Records supplied section start

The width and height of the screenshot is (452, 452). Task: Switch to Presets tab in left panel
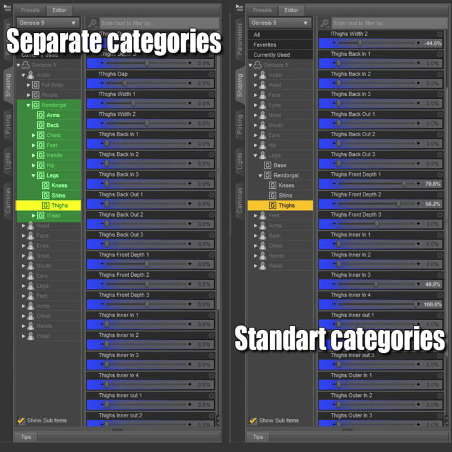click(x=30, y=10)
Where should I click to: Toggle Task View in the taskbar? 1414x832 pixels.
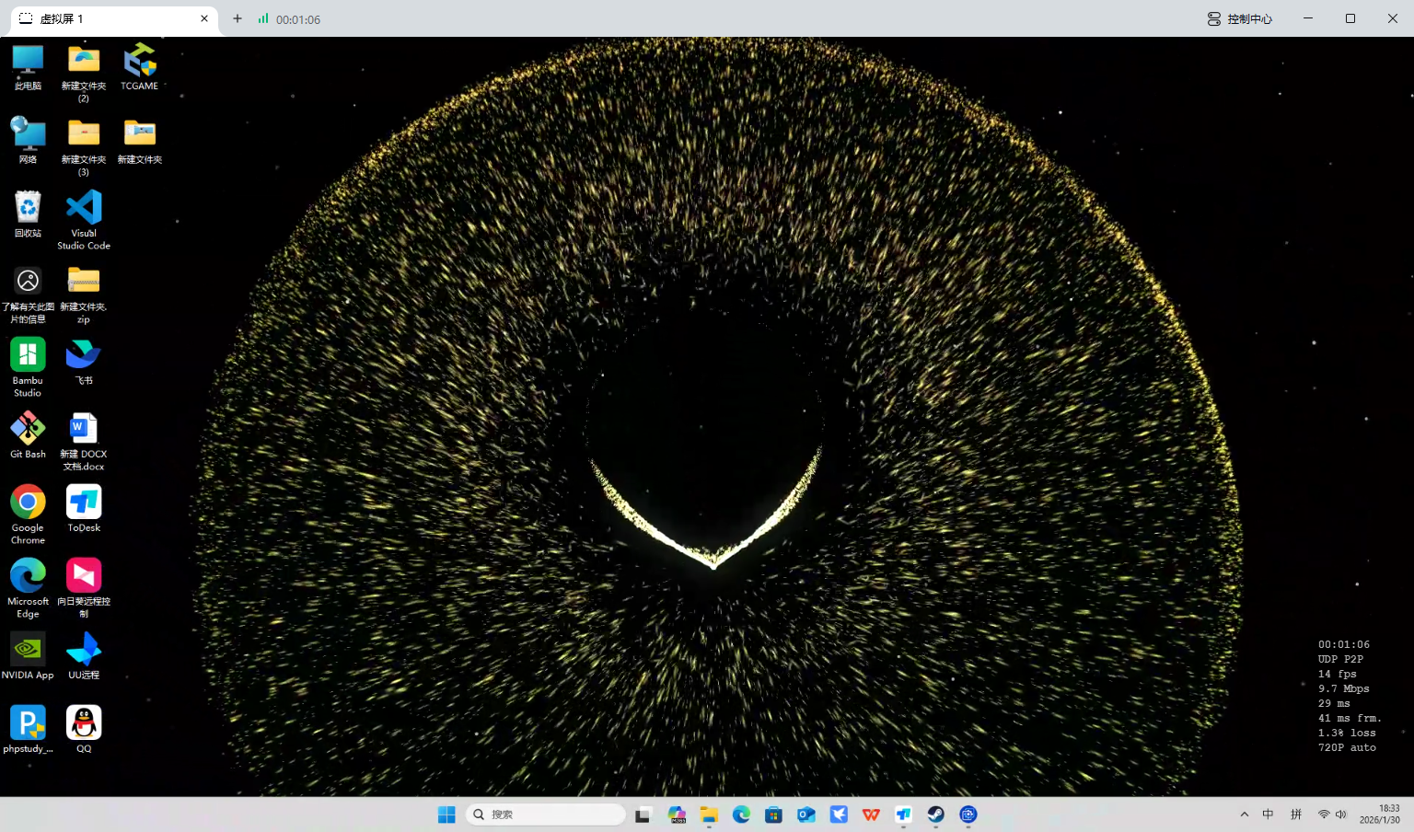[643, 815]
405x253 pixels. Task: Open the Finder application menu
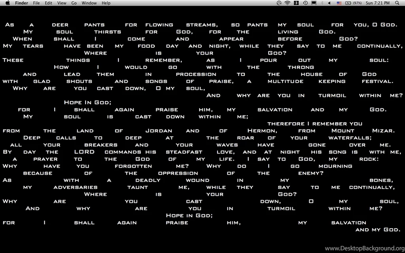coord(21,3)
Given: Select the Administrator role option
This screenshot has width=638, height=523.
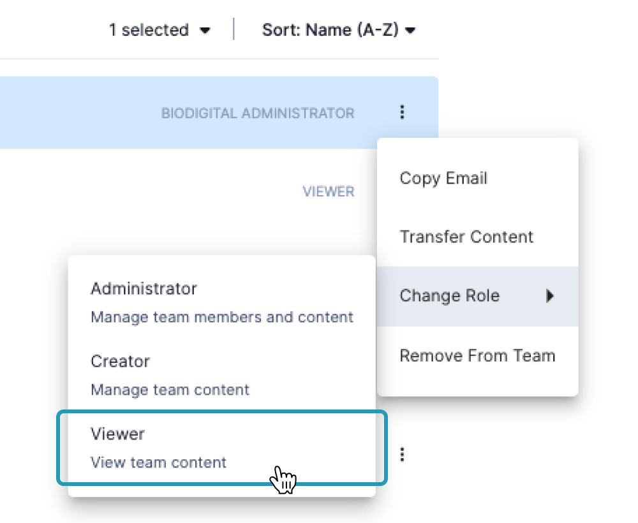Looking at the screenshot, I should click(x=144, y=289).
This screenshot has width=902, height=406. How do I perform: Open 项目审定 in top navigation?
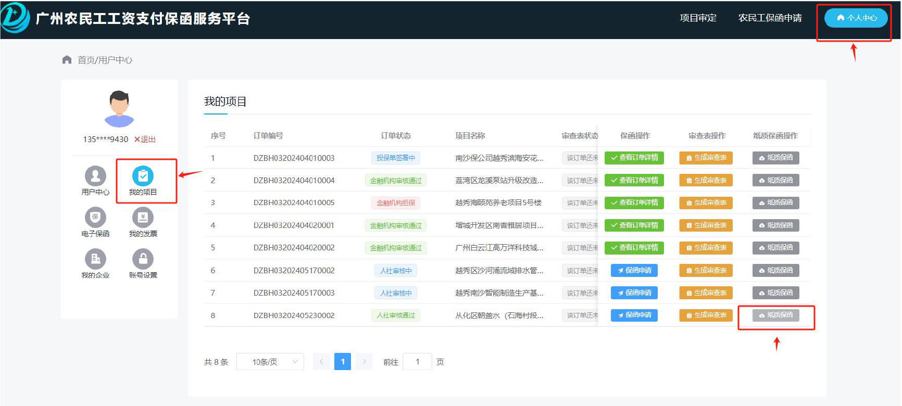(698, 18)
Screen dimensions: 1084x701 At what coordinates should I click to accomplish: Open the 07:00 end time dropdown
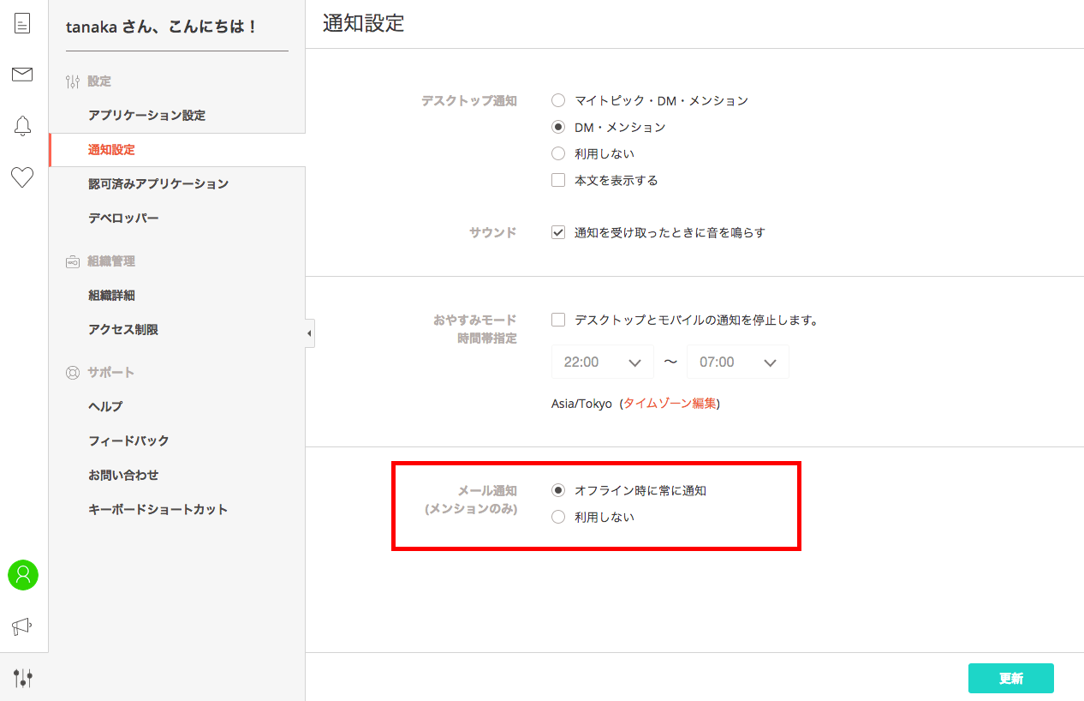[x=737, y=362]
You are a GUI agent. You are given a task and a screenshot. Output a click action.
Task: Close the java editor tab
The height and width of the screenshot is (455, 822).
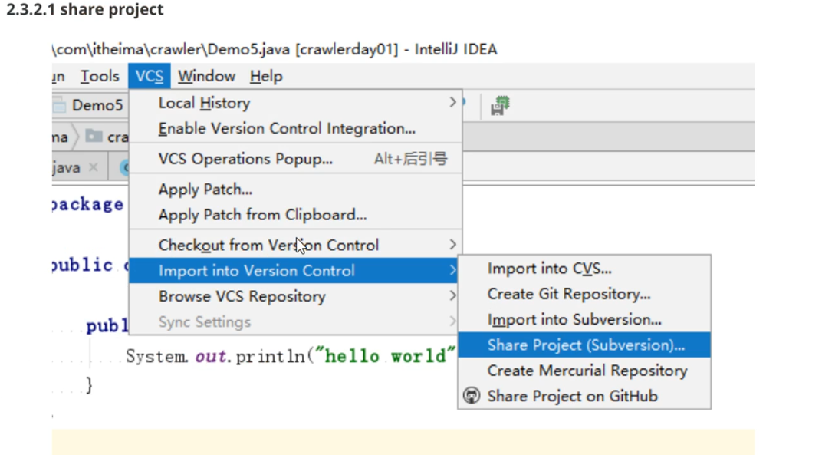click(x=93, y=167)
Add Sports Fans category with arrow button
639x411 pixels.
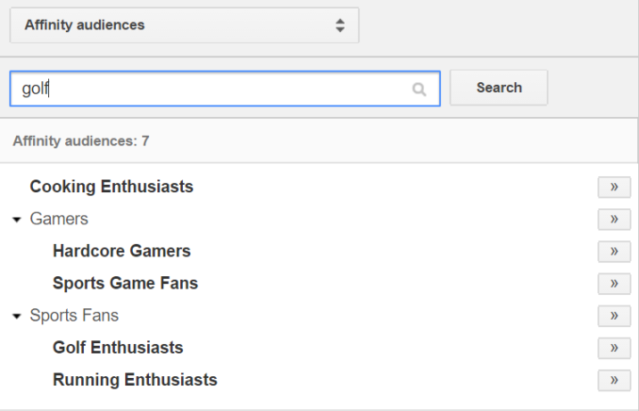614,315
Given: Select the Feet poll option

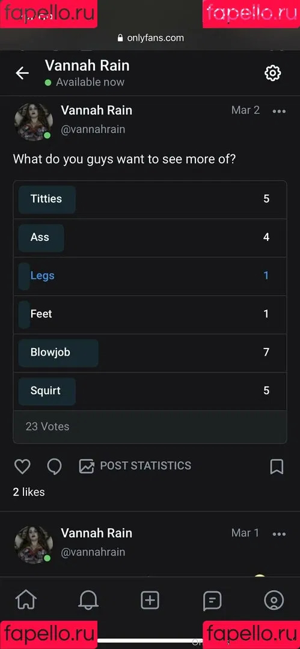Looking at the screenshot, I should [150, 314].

Records supplied section end
Records supplied section start

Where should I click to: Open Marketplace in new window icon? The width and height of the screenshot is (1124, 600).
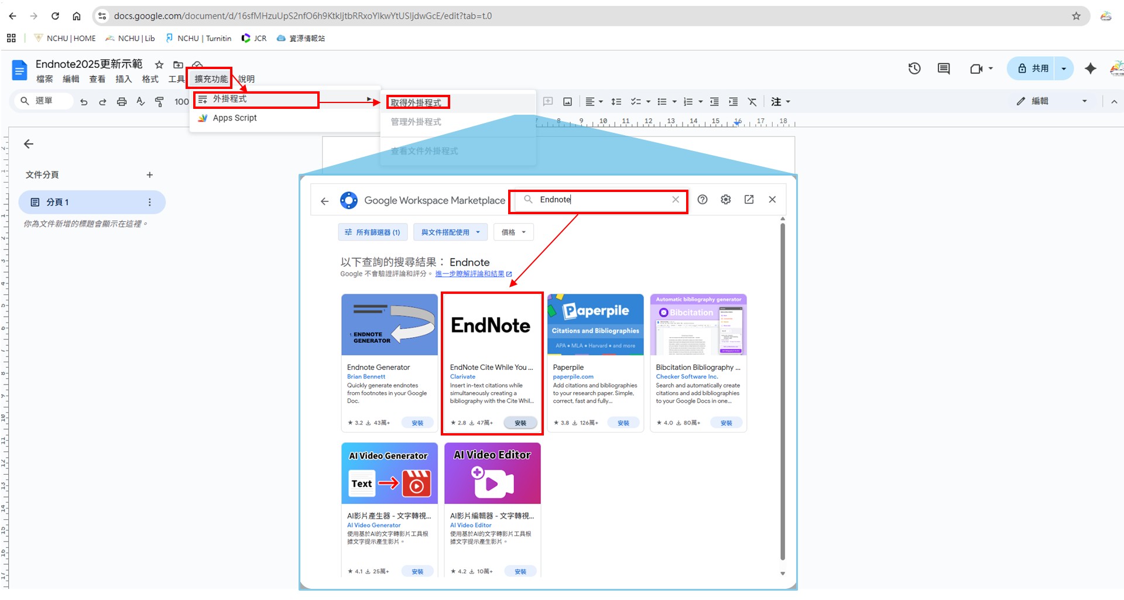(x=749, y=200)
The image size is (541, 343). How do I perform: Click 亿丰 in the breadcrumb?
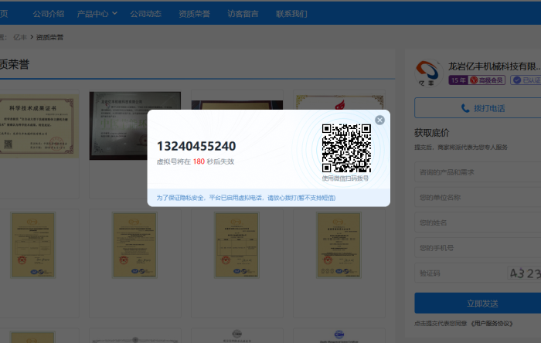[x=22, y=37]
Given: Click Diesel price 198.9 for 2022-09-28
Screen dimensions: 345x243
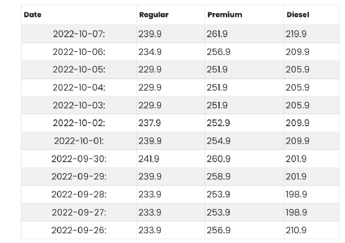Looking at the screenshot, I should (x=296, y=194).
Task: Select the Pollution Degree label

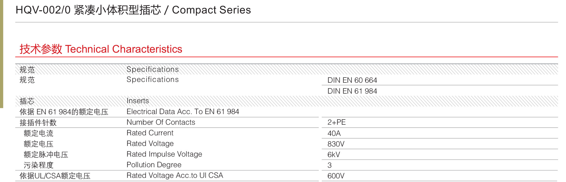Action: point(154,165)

Records supplied section end

Activity.
What's needed is an exact copy of the lines above from the one with "Where should I click to: Toggle" through the one with "Given: Select the Administrator role option", both included; the pictures stay out.

Written reply.
Where should I click to: Toggle Task View in the taskbar? 1414x832 pixels.
[643, 815]
405x253 pixels. Task: Open the Finder application menu
coord(21,3)
Given: Select the Administrator role option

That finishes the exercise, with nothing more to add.